Dans l’univers foisonnant de la musique contemporaine, certains parcours forcent l’admiration par leur singularité. Celui de Malakey en est l’exemple parfait. Ancien espoir du football passé par une école de sport-études, le jeune artiste a opéré un virage à 180 degrés pour embrasser une carrière musicale qui, en seulement quelques années, l’a propulsé sous les projecteurs, notamment avec son titre phare « Baby Myria » cumulant plus de 4 millions de vues.
La discipline du sport au service de l’art
Le passage du football à la musique ne s’est pas fait par dépit, mais par une sorte de révélation, presque spirituelle. Pourtant, Malakey n’a pas laissé son passé d’athlète au vestiaire. De ses années d’internat et de compétition, il a conservé une rigueur de fer. « La persévérance, la discipline, et surtout ne rien laisser passer », confie-t-il. Cette endurance se traduit aujourd’hui par une présence constante en studio, où l’effort ne s’arrête que lorsque l’œuvre est accomplie.

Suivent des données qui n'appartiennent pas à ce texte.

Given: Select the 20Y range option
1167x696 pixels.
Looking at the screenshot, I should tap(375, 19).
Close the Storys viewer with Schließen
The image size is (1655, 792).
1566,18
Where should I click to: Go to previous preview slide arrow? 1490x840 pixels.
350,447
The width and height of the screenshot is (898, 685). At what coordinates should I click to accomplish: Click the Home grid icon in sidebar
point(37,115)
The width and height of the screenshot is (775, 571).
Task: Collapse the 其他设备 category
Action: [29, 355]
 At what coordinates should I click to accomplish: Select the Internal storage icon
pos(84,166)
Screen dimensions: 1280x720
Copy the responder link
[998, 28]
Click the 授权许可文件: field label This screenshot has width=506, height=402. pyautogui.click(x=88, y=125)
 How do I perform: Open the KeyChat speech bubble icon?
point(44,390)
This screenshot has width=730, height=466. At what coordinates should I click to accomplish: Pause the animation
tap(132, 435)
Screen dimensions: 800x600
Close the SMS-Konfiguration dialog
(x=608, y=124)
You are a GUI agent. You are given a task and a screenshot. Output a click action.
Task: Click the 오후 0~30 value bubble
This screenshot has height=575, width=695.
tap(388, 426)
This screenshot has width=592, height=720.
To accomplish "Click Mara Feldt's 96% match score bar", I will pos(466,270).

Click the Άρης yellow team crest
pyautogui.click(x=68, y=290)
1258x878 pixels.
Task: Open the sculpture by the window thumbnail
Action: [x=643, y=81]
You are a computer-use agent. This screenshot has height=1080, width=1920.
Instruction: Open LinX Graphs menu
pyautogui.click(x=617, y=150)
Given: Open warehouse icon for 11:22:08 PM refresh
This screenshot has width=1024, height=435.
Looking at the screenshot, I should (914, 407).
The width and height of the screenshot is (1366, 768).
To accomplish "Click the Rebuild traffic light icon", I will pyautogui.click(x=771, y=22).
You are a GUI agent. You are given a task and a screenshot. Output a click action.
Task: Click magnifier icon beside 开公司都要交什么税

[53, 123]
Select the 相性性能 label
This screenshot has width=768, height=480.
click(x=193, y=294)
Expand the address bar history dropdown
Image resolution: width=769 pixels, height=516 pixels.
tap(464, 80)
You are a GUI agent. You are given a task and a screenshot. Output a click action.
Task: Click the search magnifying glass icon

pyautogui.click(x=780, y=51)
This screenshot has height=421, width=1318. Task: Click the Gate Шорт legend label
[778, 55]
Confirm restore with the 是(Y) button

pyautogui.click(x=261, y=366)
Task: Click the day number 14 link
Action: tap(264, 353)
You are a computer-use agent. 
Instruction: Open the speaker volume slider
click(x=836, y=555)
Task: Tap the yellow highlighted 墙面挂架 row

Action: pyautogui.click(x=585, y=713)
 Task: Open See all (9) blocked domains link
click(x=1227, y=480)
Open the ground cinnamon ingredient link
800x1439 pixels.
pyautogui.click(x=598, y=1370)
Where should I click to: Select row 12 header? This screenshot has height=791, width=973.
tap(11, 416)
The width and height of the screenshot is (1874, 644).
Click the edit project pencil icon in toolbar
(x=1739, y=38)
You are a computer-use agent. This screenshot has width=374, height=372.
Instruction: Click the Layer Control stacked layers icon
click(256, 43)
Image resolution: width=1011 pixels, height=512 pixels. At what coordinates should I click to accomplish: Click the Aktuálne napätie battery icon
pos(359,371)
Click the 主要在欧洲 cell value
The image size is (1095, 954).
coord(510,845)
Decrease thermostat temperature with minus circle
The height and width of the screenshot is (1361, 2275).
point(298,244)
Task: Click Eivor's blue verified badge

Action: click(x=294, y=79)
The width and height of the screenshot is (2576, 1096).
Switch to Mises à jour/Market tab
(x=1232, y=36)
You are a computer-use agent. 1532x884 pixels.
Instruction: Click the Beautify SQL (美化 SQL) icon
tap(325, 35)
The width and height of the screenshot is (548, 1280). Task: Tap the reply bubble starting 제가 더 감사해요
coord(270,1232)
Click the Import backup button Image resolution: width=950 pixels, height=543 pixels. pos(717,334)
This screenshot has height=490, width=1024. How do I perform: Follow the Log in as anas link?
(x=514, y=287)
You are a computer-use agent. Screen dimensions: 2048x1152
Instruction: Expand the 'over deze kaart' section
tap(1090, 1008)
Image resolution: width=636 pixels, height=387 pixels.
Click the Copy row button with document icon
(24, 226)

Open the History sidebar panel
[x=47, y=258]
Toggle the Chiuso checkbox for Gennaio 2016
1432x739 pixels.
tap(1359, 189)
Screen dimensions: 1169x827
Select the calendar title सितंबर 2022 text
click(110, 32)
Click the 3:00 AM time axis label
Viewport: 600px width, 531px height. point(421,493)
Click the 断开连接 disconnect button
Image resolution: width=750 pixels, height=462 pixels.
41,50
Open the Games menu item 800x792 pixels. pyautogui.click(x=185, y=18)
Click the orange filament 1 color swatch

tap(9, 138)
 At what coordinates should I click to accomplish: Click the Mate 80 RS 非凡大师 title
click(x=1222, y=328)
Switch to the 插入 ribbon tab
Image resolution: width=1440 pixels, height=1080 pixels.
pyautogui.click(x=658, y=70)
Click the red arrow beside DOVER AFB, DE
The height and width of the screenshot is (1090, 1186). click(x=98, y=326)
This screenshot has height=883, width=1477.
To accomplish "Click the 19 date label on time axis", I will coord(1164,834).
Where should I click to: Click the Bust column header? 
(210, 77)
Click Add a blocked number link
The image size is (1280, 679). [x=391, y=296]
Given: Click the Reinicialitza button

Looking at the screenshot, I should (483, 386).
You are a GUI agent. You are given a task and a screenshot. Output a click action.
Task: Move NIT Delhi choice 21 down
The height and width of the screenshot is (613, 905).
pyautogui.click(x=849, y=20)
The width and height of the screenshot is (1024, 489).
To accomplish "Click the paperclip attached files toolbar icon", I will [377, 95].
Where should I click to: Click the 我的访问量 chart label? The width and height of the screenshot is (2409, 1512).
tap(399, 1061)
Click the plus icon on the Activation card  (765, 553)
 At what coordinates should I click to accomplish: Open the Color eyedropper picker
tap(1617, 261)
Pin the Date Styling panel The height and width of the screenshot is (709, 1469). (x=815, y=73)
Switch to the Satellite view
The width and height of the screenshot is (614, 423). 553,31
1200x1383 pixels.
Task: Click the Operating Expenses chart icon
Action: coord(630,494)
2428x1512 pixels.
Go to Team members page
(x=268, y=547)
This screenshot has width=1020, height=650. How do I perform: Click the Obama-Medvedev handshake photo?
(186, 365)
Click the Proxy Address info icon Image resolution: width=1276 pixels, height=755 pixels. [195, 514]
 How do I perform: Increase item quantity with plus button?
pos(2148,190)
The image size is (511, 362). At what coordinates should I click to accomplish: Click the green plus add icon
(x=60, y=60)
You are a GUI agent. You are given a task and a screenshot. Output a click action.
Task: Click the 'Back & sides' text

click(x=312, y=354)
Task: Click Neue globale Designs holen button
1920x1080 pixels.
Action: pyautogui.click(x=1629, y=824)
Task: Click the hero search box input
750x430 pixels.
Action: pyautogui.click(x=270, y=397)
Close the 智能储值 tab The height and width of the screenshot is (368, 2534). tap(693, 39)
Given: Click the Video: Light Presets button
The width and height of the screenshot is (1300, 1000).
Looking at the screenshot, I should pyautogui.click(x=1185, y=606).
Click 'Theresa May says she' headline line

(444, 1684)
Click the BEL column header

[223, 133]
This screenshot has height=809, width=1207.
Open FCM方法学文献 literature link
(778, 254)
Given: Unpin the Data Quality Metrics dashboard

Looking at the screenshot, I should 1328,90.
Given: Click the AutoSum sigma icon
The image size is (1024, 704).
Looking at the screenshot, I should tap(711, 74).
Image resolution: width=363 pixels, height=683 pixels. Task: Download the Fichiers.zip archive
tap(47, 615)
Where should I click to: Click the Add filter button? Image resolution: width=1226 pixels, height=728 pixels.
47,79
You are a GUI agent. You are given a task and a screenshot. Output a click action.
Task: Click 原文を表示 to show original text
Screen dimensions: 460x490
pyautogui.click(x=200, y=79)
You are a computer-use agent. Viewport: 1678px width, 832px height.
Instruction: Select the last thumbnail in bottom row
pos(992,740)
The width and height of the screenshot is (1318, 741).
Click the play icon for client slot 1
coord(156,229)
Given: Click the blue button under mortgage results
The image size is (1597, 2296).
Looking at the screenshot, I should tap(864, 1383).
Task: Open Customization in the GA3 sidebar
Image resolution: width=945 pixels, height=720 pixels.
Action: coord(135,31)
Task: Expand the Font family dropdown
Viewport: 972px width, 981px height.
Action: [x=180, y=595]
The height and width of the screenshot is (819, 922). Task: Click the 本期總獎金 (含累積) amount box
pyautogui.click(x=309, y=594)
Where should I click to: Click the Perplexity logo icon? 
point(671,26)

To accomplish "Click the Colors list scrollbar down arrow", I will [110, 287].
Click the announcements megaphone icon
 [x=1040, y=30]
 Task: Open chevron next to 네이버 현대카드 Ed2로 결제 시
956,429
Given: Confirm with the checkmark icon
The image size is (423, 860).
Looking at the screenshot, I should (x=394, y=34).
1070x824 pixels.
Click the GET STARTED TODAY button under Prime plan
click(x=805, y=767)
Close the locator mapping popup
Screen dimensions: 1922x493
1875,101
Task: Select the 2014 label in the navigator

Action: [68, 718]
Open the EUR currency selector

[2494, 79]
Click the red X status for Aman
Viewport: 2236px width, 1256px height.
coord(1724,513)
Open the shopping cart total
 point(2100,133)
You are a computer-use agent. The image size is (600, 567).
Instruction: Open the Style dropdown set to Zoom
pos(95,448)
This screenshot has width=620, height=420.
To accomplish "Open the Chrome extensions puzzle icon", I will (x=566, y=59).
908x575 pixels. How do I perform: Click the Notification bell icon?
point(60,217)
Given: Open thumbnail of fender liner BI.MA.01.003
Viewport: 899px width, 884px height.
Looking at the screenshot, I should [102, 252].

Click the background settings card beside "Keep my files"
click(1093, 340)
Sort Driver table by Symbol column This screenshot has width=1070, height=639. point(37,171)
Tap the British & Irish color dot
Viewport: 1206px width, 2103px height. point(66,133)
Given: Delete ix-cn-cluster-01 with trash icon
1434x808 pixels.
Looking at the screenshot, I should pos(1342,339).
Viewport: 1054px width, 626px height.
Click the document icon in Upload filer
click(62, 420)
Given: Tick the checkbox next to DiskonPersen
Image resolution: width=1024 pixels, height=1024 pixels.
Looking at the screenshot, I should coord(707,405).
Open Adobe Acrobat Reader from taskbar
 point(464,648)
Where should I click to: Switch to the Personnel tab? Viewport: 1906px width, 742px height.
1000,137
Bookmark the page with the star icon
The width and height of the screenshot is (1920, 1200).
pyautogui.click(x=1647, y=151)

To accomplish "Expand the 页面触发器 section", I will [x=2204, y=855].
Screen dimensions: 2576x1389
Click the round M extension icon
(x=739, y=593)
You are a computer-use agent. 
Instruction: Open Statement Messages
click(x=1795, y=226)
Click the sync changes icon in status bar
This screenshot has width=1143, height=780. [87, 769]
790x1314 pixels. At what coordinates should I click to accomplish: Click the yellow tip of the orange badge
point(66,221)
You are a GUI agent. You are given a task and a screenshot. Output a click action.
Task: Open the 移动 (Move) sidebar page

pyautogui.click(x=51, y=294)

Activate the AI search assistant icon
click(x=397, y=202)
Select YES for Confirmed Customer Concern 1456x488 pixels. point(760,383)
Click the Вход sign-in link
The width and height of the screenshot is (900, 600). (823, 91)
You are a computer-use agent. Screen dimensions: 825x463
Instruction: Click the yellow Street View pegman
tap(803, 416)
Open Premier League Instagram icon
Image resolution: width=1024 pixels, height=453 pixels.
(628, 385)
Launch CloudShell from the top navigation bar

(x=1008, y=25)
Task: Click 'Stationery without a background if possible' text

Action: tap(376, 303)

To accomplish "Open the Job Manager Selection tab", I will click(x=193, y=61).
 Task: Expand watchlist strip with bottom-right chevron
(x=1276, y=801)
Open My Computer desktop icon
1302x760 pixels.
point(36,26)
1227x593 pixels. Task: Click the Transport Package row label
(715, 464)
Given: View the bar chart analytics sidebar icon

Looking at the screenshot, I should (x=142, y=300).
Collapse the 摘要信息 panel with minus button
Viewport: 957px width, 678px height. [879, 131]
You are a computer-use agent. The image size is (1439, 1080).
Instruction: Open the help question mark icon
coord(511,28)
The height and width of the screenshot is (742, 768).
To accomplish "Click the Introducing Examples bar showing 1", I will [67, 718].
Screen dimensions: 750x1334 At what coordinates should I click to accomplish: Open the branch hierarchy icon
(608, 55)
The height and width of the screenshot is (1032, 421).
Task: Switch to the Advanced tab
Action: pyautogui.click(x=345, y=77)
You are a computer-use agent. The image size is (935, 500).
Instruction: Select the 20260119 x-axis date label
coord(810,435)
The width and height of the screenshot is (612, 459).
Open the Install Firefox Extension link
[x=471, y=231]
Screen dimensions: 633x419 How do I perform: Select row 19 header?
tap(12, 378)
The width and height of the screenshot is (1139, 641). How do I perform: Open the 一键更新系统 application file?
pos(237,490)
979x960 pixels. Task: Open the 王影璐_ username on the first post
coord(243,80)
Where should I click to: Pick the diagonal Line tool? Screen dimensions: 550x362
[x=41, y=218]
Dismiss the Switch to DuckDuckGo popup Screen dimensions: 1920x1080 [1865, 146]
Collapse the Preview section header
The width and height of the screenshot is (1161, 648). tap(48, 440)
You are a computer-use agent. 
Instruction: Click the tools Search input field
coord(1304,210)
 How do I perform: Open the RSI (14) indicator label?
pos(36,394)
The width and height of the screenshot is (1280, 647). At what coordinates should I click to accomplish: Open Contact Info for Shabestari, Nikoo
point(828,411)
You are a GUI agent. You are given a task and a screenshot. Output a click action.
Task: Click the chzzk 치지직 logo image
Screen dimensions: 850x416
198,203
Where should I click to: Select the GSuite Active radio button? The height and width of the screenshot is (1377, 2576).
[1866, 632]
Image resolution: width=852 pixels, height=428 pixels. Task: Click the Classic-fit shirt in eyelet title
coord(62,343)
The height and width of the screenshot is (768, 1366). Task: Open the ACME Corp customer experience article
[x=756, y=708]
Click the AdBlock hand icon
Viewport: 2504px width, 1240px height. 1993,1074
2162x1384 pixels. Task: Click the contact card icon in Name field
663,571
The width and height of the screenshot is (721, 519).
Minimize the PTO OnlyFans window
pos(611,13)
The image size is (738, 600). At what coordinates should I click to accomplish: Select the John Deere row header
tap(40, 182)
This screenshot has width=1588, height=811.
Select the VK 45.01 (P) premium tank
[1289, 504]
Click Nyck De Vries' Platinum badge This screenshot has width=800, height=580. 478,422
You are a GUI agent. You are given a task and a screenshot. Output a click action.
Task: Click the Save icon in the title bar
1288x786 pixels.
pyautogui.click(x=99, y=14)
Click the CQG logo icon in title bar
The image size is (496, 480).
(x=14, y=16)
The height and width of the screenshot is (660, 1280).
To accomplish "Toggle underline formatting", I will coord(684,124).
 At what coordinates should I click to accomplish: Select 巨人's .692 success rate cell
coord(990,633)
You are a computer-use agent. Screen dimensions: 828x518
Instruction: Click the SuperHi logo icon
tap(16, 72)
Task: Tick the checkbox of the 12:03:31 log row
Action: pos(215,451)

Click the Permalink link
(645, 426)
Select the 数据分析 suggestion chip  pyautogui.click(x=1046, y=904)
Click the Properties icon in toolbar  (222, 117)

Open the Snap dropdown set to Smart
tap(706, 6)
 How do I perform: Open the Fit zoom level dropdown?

Un pont entre rap et sonorités mandingues
La force de Malakey réside dans sa capacité à fusionner les codes du rap actuel avec les racines profondes de la culture mandingue. Pour lui, cet ancrage n’est pas une option, c’est la base : « C’est là que je puise tout ce que je chante ». En explorant des thèmes comme l’amour extrême dans son titre « G », ou la quête de soi, il s’impose comme une voix pour la nouvelle génération, rappelant l’importance de savoir d’où l’on vient pour mieux savoir où l’on va.
Un engagement social : le projet « Tunka »
Au-delà de l’esthétique et des sentiments, Malakey utilise également son art pour porter des messages forts. Son prochain projet, intitulé « Tunka » (l’immigration en langue mandingue), réalisé en collaboration avec la renommée Fatoumata Diawara, s’annonce comme un hommage poignant. À travers ce morceau, les artistes souhaitent prêter leur voix aux souffrances de ceux qui partent, illustrant une maturité artistique tournée vers l’humain et les réalités sociales de son époque.
Avec un album en préparation et une identité visuelle et sonore déjà bien marquée, Malakey prouve que, qu’il s’agisse de marquer des buts ou de conquérir les charts, le talent associé au travail finit toujours par trouver son chemin.